Some years ago we were talking about Fortress Europe. Today we should be talking about KZ Europe. The spread of detention centers across the vieux continent does not only thicken the pattern of black dots on the map, it is also burning a deep fascist turn in the matrix of citizen consciousness.

The non-place of detention centers, which over the last twenty years has gradually taken on the historical charge and symbolism of traditional concentration camps, is now setting up a whole new anthropogeography of hate and exclusion.

Since their first appearance in the early 20th century in the Boer War, concentration camps have been a method of mass population management, drawing a clear line between the excluded and the incorporated, between those who no longer have a body and those who actually constitute the social body. Their function is at once to dehumanize both detainees and society at large. That is why they can easily be employed as a technique of mass extermination, as they were in the case of African rebels in western South Africa, African slaves in the Belgian Congo in the early 20th century, Jews (and gypsies, and others...) in WWII.

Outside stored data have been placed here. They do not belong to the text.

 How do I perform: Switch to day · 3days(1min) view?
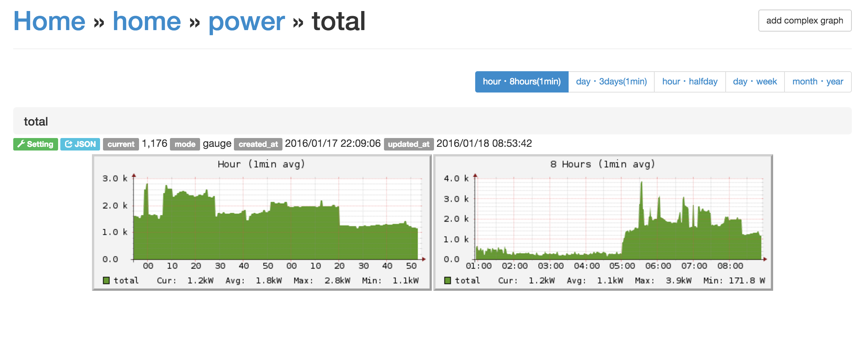click(x=611, y=81)
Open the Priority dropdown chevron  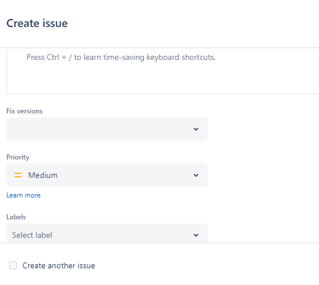(x=196, y=175)
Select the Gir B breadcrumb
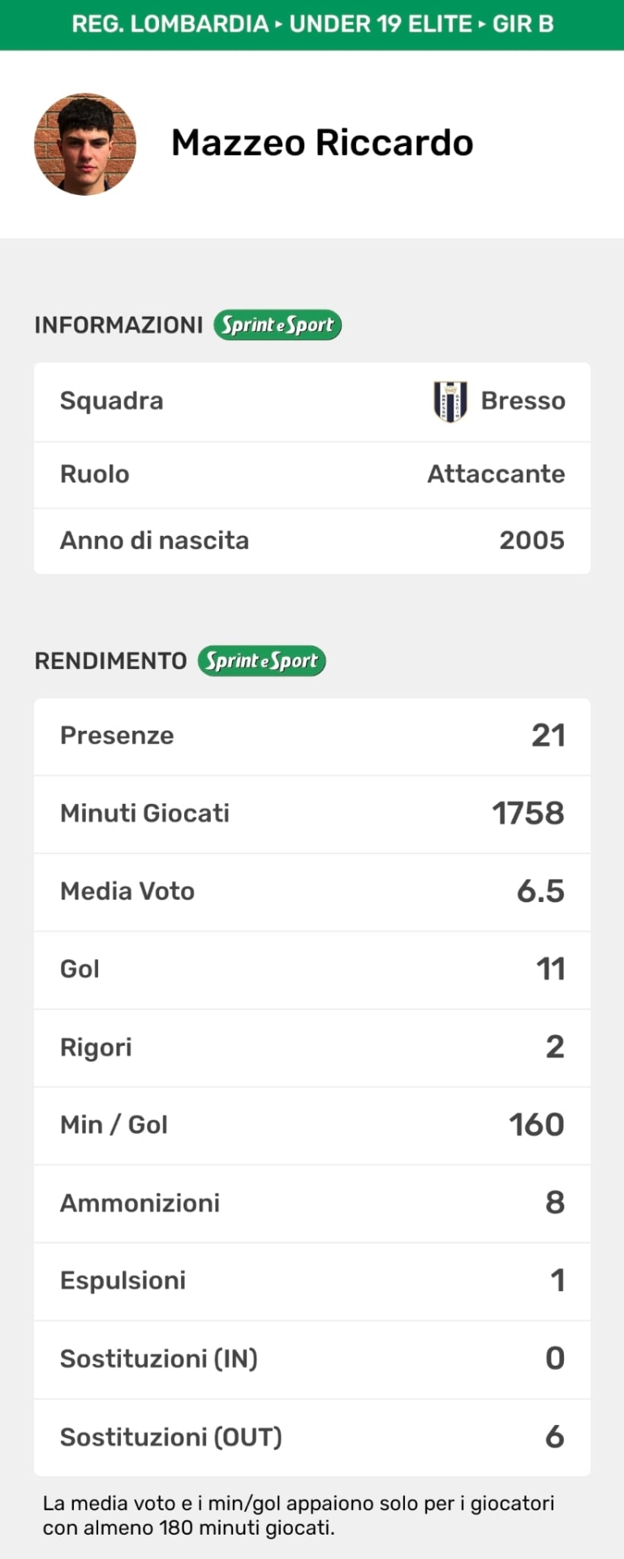 (523, 24)
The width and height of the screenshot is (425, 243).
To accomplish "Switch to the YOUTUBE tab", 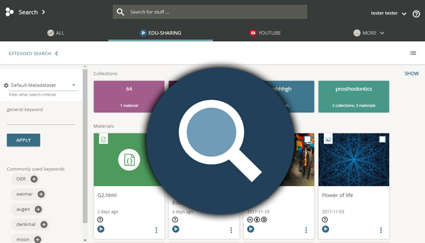I will (265, 33).
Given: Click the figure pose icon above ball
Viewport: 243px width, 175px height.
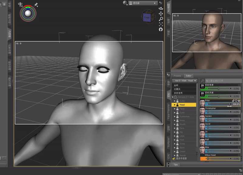Looking at the screenshot, I should pos(20,4).
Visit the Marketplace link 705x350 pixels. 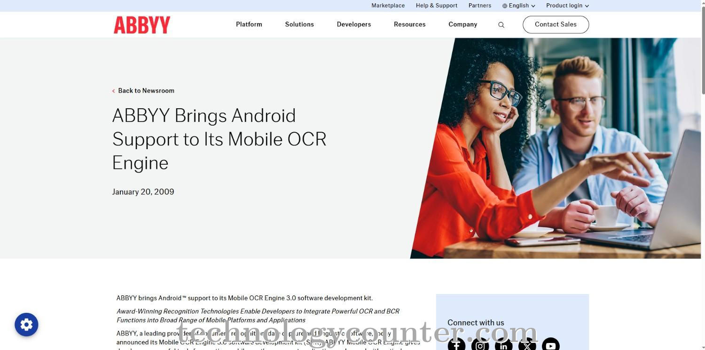coord(388,5)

The shift in the function of detention reveals a profound broader change. During the period of prosperity in Greece, where social space was fully colonized by a blindly optimistic phase of commodity society, detention centers for migrants aimed at managing the workforce and the labor market favorably for Capital. They contributed to the creation of a class of illegalized workers, who would be cheap and without rights. Now, in the period of the so-called crisis, detention centers are turned into concentration camps, defining the excluded as prey, since manhunt, the actual chasing and hunting down of humans, is the only unifying practical ideology of governance on offer.

Hannah Arendt elaborates on the mechanism: "Despite their 'cynically avowed anti-utilitarianism', concentration camps are the key to maintaining total domination: The system of camps infuses society with an 'indefinable fear', necessary not only so that society remains under control by the spirit of totalitarianism, but also in order to inspire its attack squads with fanaticism."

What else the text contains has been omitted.